Event Voice: Your Questions Answered by Aegon Asset Management

Time to get strategic about bonds

clock • 4 min read
Event Voice: Your Questions Answered by Aegon Asset Management
  • Can you give a brief overview of your strategy in terms of what you are trying to achieve for investors, your investment process and the make-up of the investment team?

The Aegon Strategic Bond fund strives to give exposure to the broader fixed income markets by offering a dynamic blend of global bonds that aim to deliver superior risk adjusted returns through the cycle. The fund utilizes a high conviction and active management style and uses multiple sources of alpha.

Our process utilizes a combination of a top-down asset allocation, combined with bottom-up security selection. It is our job as managers of the strategy to gauge the market outlook and determine whether top-down allocation or security selection will be the main drivers of returns and allocate capital accordingly. 

Our approach starts by evaluating the global macroeconomic environment. The broader team sets their views across the entire fixed income spectrum, including government bonds, credit, and emerging market debt. The co-managers of the strategy then decide how much to allocate to risk free and how much to risky assets. 

Then comes the bottom-up security selection which helps populate the above ‘buckets' of risk. We rely on deep, fundamental credit analysis to build a high-conviction portfolio of best ideas from the bottom up. Supported by a structured top-down process, we embrace a dynamic approach to allocating to regions, ratings and sectors. 

The strategy is team managed, bringing together individuals with diverse perspectives and complementary skillsets. Alexander Pelteshki and Colin Finlayson co manage the strategy. They are supported by a global platform of over 160 investment professionals*, including dedicated rates and credit analysts. 

  • How are you currently positioning your portfolio?

We are long duration across the board. In fact, we have hardly ever been longer interest risk in this portfolio. We are of the view that we have seen the end of the interest rate hiking cycle and expect yields on government bonds to be lower in the next twelve months. 

Within risky assets, we like the yields on both global investment grade as well as global high yield. We do hold a preference for the former, as the economy slows down and credit quality dispersion leads to higher default rates. We expect to see spread decompression, led wider by the lowest quality part of the rating spectrum. Therefore, stock selection will be of utmost importance next year in order to extract these attractive market returns without being overly exposed to rising idiosyncratic risks. 

Overall, we like fixed income markets very much. Starting yields on investment grade and high yield indices are as high as they have been in over a decade, and historically this has been a very good predictor of future total returns. 

  • Can you identify a couple of key investment opportunities for your fund you are playing at the moment in the portfolio? This could be at a stock, sector or thematic level.

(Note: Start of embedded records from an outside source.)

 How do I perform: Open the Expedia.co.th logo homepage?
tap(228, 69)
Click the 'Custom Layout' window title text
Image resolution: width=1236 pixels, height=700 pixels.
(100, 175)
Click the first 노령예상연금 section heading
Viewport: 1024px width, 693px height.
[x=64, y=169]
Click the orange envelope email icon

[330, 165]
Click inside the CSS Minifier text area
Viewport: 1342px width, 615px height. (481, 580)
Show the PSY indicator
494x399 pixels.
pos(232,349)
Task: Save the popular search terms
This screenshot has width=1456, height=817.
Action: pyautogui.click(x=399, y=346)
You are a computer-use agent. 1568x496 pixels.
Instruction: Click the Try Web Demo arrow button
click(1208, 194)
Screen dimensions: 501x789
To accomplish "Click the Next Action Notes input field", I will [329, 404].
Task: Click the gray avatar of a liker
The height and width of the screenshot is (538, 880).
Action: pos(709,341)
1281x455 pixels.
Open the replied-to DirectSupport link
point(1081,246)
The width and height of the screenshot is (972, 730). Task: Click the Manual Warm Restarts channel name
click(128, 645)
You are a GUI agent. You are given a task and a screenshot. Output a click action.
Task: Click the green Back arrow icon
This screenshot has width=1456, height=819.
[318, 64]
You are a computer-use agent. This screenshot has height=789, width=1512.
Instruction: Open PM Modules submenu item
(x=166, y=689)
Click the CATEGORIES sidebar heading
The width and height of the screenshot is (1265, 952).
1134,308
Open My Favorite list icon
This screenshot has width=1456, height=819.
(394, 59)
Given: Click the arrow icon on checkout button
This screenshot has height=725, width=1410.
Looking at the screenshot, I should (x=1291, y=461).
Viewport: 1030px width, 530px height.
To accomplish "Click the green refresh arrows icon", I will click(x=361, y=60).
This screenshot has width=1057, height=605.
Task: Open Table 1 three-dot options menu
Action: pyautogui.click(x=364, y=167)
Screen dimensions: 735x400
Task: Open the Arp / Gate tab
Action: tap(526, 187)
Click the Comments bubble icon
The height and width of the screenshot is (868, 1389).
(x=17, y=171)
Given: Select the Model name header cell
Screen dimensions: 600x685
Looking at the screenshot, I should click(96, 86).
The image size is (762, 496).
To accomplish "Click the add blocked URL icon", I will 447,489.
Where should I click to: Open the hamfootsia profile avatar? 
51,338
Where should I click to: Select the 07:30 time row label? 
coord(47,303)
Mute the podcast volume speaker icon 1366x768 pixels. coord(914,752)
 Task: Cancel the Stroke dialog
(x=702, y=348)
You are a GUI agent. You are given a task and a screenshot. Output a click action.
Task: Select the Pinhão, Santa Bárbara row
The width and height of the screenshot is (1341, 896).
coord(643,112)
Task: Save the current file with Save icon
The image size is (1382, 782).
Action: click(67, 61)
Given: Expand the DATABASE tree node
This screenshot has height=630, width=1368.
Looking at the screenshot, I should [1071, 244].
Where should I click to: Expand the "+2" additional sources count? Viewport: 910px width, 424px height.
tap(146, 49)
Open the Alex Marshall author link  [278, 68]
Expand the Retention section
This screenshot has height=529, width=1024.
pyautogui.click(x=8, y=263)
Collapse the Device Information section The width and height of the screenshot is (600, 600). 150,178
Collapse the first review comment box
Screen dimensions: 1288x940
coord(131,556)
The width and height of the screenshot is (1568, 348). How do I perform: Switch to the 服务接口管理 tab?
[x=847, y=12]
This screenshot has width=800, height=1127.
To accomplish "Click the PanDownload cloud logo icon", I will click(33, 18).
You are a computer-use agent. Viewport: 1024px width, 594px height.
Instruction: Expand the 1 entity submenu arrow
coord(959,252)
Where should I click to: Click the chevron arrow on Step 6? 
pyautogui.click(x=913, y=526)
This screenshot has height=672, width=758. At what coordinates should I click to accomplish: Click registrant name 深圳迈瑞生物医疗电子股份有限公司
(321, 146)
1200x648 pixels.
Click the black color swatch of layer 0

We continue to like the credit cycle in southern Europe. The ongoing fiscal and macroeconomic convergence between the core and the periphery continues unabated. On one hand, there is a strong positive credit rating momentum across the Mediterranean. We see sovereigns from Greece to Portugal enjoying strong credit rating upgrade cycles, which positively impacts the financial sector. On the other, the core is already in a recession, with ballooning deficits and bleak near term growth. 

From a bottom-up point of view, we expect to see ongoing compression between peripheral and core banks, in particular 1st tier Greek and Portuguese as well as 2nd tier Spanish vs 1st tier Benelux names.

Top-down, we expect to see curve steepening in government bond markets. As we are transitioning from a hiking to a cutting cycle at some point in the near future, rates curves will look too flat. The difference between the yield on the 30 year and 5 year government bond debt therefore ought to increase in such a scenario, leading to a steeper yield curve. 

*Aegon Asset Management as at 30 September 2023
All data is sourced to Aegon Asset Management unless otherwise stated. The document is accurate at the time of writing but is subject to change without notice.
Aegon Asset Management UK plc is authorised and regulated by the Financial Conduct Authority.